* RECORDS SHOWN
********************

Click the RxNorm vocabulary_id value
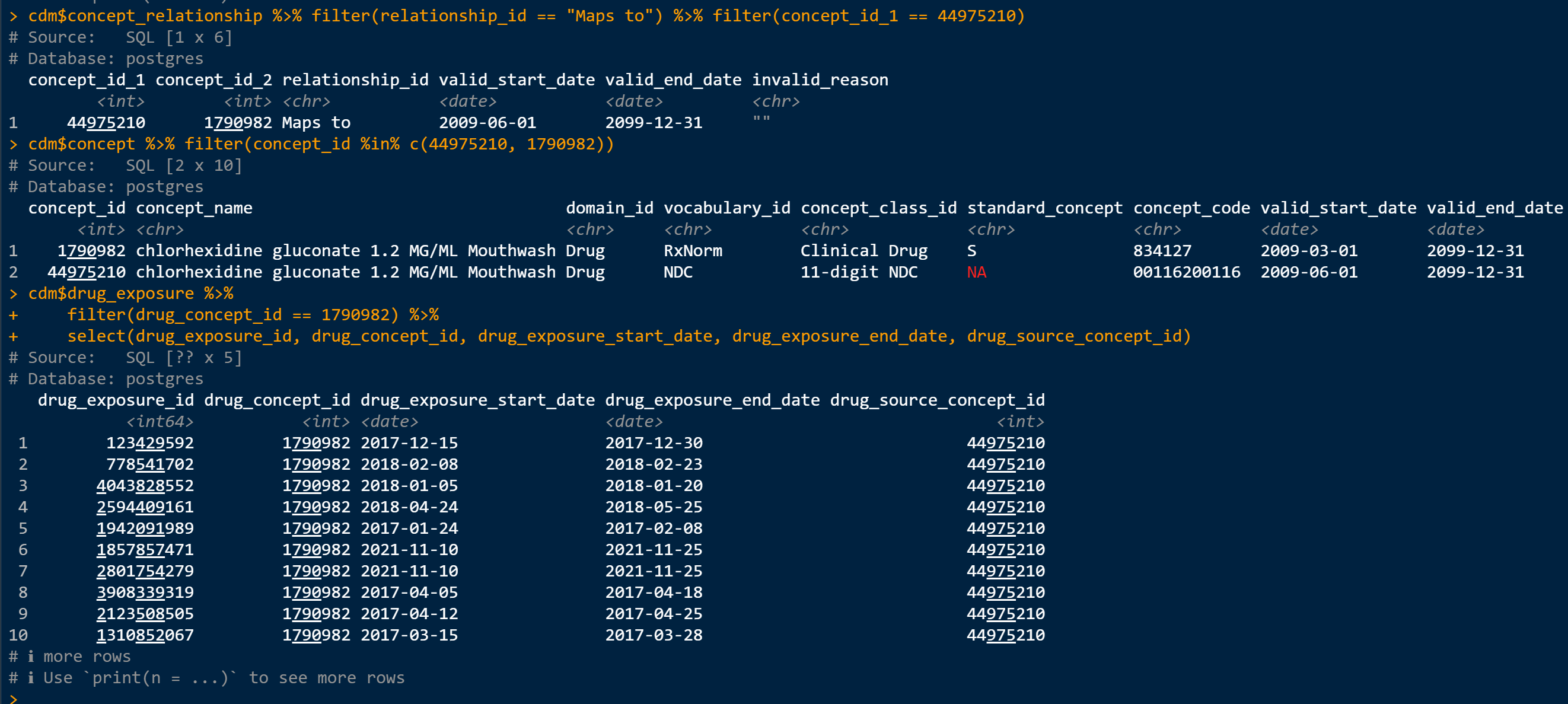Image resolution: width=1568 pixels, height=704 pixels. pyautogui.click(x=693, y=251)
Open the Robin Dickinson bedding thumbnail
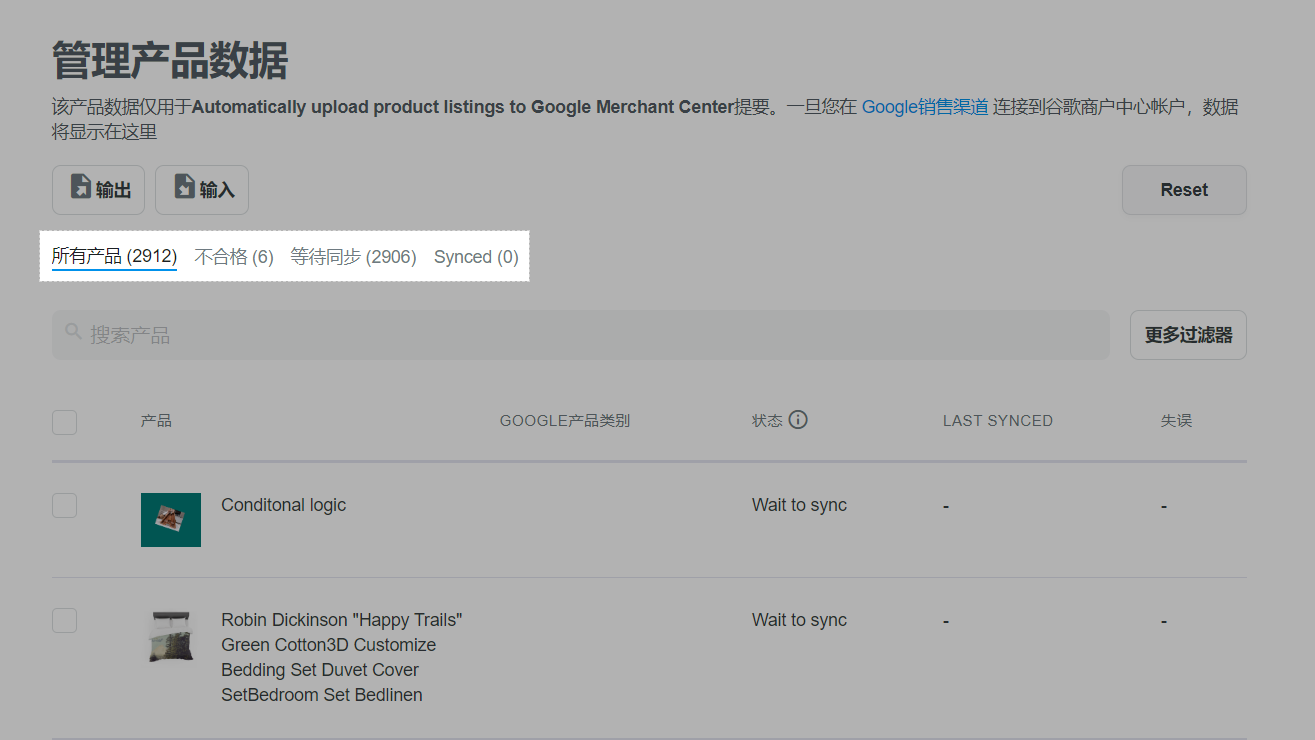The image size is (1315, 740). pyautogui.click(x=171, y=637)
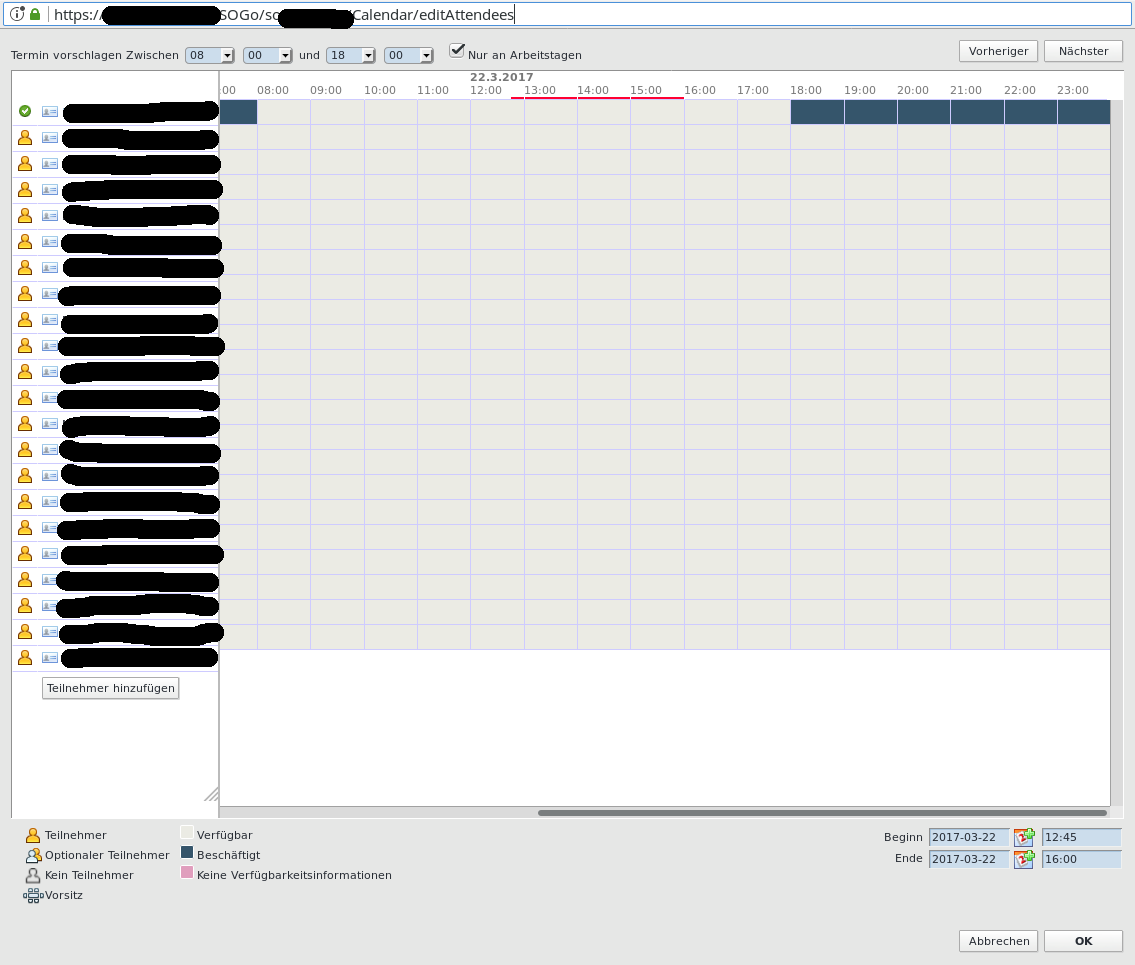Click the Beschäftigt dark blue legend swatch

click(187, 853)
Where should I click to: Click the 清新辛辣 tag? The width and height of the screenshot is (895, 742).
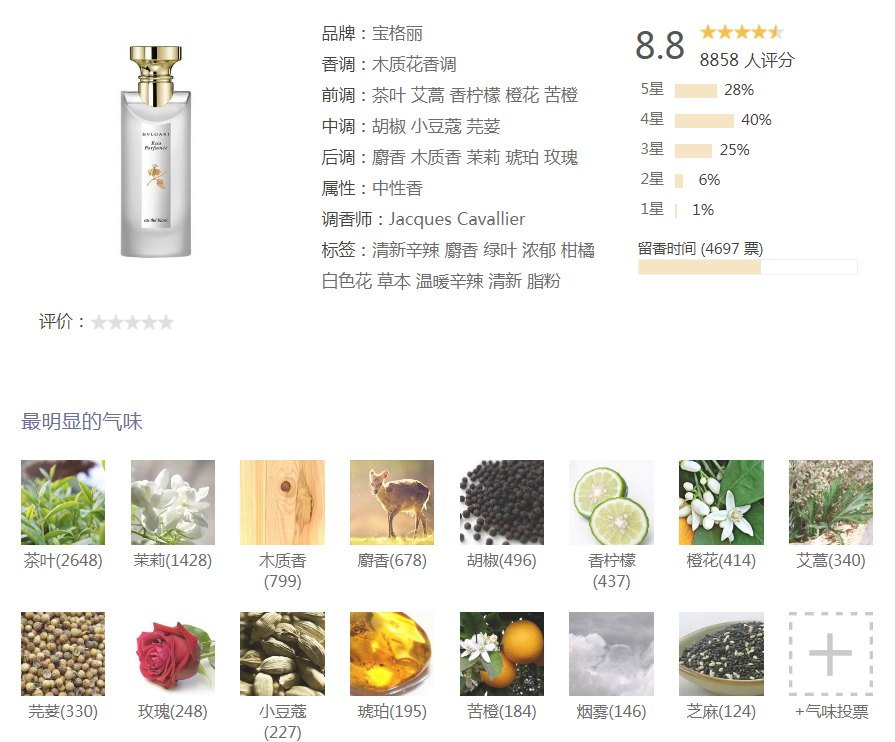click(406, 250)

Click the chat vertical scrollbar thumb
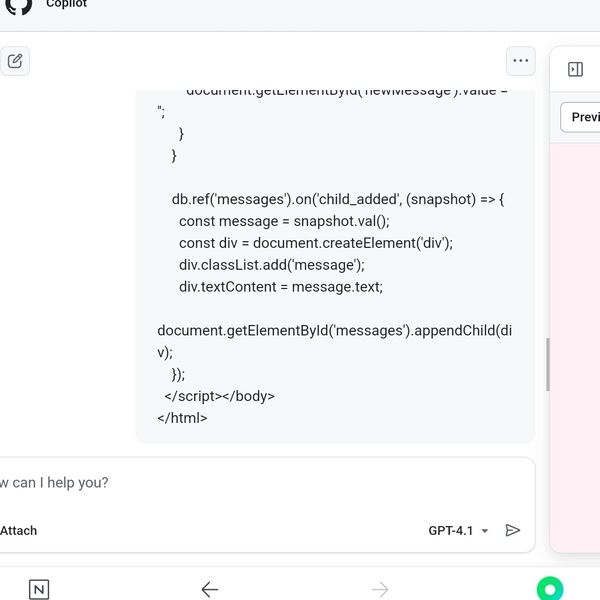click(547, 365)

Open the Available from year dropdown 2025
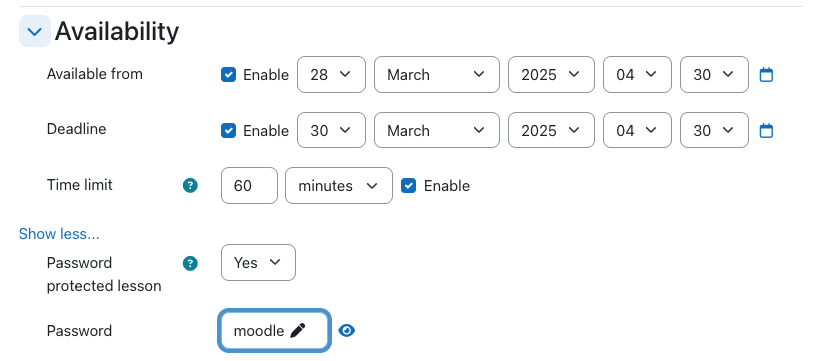[x=551, y=75]
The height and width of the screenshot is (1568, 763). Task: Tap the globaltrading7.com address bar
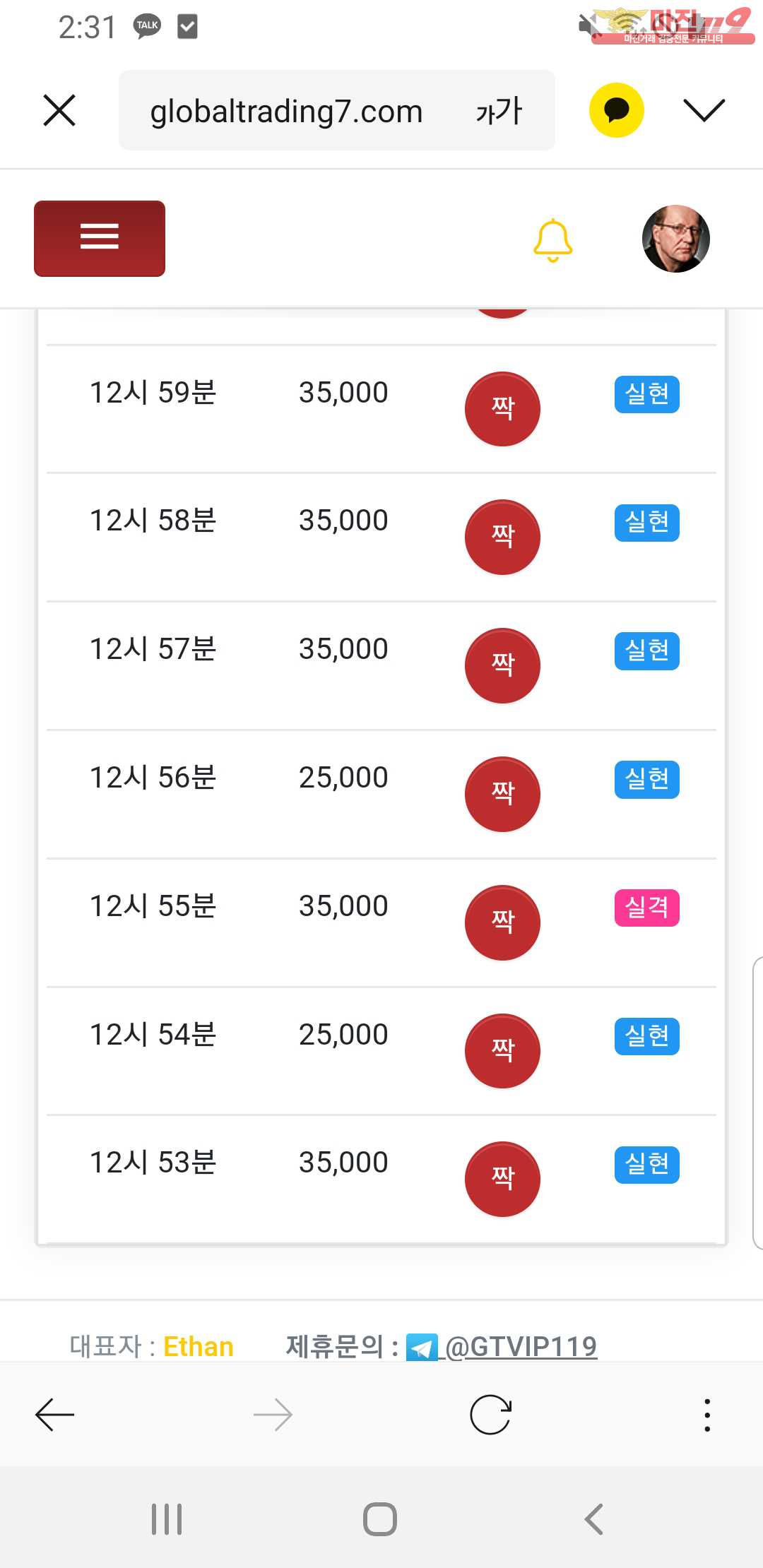click(286, 112)
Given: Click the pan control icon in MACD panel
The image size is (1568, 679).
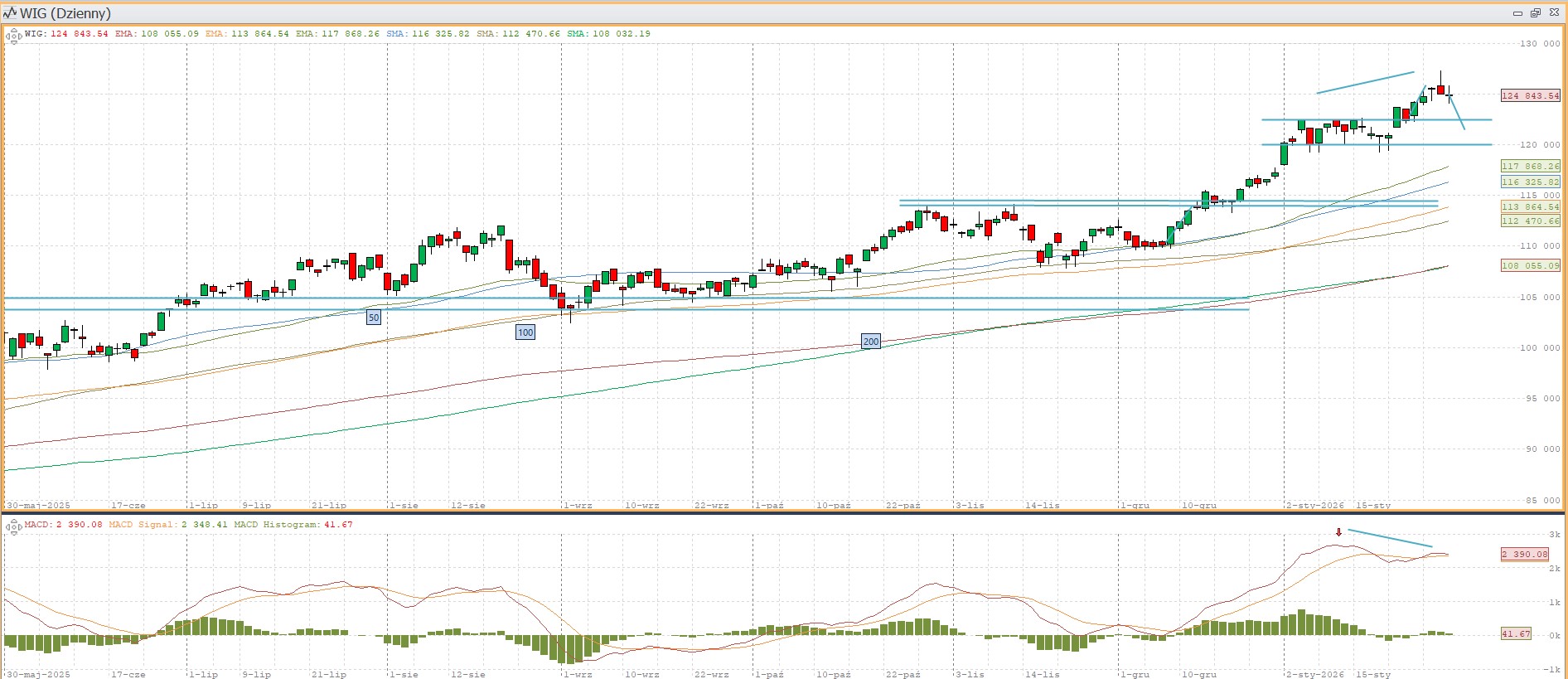Looking at the screenshot, I should tap(13, 526).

********************

* TASK BRIEF
Please rewrite the entries above with "address bar" swapped for "URL bar" and every other word kept the same. Leave the pictures out.

* REPLY TO THE EXERCISE
Click the RxNorm vocabulary_id value
Image resolution: width=1568 pixels, height=704 pixels. pyautogui.click(x=693, y=251)
Open the Robin Dickinson bedding thumbnail
The image size is (1315, 740). pyautogui.click(x=171, y=637)
Click the Beschäftigt dark blue legend swatch

click(187, 853)
Where should I click to: Click the 清新辛辣 tag? The width and height of the screenshot is (895, 742).
click(406, 250)

Click the chat vertical scrollbar thumb
click(547, 365)

Open the Available from year dropdown 2025
[x=551, y=75]
The height and width of the screenshot is (1568, 763). Task: Tap the globaltrading7.com URL bar
click(286, 112)
Given: Click the pan control icon in MACD panel
The image size is (1568, 679).
Looking at the screenshot, I should tap(13, 526).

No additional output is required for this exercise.